Richard Linklater tiene una filmografía respetable: La trilogía Before (1995, 2004 y 2013) con Ethan Hawke y Julie Delpy es majestuosa, ¿y qué decir de Boyhood (2014)? Una verdadera odisea hecha a lo largo de 12 años. School of Rock nos entrega a un Jack Black que se siente en el lugar perfecto (aunque también ha tenido actuaciones muy destacadas en otras películas, pero esa es arena de otro costal). Dewey Finn es un rockero venido a menos que es despedido de la banda que él mismo formó. Presionado por su mejor amigo y roomie a pagar la renta, se hace pasar por él, un maestro substituto, en la escuela “Horace Green”. Es ahí donde Dewey conoce a lxs niñxs con los que formará la banda de rock “The School of Rock”.

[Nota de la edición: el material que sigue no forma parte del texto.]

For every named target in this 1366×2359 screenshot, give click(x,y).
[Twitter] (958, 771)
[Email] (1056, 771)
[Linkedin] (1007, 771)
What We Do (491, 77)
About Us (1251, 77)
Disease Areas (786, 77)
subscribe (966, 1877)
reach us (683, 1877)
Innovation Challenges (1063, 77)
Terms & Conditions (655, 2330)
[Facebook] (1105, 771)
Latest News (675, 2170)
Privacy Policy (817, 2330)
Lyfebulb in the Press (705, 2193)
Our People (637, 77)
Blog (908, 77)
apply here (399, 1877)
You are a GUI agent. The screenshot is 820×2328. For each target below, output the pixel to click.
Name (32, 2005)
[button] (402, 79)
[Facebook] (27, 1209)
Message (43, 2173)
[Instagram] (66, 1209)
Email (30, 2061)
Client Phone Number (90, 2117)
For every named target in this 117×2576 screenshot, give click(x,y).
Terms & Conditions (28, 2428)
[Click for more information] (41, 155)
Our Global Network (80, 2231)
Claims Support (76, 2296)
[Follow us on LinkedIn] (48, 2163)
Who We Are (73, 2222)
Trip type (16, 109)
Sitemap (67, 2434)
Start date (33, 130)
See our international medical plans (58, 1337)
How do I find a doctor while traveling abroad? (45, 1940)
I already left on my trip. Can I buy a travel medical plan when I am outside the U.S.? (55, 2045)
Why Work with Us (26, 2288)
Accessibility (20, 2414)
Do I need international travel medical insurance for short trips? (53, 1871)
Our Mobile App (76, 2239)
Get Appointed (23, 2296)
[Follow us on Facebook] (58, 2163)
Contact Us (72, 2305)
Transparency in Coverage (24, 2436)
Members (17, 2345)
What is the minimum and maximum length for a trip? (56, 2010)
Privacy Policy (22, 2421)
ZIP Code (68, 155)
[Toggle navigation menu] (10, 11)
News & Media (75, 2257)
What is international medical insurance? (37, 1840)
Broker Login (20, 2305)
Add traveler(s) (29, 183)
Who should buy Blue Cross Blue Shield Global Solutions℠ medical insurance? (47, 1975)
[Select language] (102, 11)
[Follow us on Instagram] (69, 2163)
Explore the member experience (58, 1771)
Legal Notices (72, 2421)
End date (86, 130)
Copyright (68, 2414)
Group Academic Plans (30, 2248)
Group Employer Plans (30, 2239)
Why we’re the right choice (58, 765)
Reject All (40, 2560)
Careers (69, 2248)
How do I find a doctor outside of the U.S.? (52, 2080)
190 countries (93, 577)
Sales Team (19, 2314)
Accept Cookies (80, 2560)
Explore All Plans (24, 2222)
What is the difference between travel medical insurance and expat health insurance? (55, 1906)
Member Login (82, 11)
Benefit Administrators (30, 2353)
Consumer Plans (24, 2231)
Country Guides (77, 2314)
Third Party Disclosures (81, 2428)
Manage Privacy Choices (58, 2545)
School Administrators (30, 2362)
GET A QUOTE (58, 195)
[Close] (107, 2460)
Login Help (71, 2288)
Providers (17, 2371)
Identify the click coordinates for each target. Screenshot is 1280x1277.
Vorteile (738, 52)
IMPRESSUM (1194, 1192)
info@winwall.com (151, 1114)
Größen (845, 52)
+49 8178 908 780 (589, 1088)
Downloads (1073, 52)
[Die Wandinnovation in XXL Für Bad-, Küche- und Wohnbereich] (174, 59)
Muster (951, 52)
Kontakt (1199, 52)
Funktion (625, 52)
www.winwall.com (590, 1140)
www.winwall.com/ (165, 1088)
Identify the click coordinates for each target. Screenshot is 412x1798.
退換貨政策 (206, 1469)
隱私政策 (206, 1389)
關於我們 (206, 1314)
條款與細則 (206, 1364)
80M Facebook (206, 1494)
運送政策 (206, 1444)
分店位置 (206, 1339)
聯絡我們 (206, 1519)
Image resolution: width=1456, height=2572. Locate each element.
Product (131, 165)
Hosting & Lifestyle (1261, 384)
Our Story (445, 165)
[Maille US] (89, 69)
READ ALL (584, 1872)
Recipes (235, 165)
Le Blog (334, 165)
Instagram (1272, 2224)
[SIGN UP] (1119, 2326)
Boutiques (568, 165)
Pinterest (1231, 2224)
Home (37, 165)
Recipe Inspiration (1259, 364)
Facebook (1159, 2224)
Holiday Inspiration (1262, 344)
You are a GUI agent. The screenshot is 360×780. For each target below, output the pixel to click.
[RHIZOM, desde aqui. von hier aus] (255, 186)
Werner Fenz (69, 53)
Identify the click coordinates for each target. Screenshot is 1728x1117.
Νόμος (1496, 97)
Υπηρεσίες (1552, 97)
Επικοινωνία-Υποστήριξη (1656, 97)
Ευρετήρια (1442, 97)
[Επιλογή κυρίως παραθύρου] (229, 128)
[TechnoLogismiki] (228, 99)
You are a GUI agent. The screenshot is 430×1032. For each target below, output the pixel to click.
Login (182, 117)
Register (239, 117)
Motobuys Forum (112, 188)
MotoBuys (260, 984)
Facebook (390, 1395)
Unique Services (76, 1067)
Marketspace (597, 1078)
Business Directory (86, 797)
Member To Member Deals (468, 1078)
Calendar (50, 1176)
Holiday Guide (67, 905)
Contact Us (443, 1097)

La pasión por la música que transmite el personaje de Jack Black es la misma que el personaje de Robin Williams en La sociedad de los poetas muertos.

Lo que logra School of Rock como pocos largometrajes es comunicarse de manera tan directa con grupos tan distintos. No debe ser tomado a la ligera que una niña se vuelve la manager del grupo, o que un niño es el estilista de la banda ¡Linklater se adelantó a su época haciendo una de las películas más inclusivas en cuestión de perspectiva de género, raza, sobrepeso y temas LGBTTTIQ+! Y aún más allá. Dewey Finn, el personaje de Jack Black, es el hombre en busca de sentido. Empieza la cinta siendo un vago y termina siendo un maestro de rock. Un melómano incomprendido que, a su particular manera, encontró su propósito. School of Rock es la historia de un hombre soberbio que sabe reconocer sus fallas. Él no es el mejor guitarrista ni mucho menos compositor, sino Zack, el alumno que acaba de conocer. Al final, Dewey Finn se convierte en el catalizador de todos estos grandes talentos, ¡qué bonito!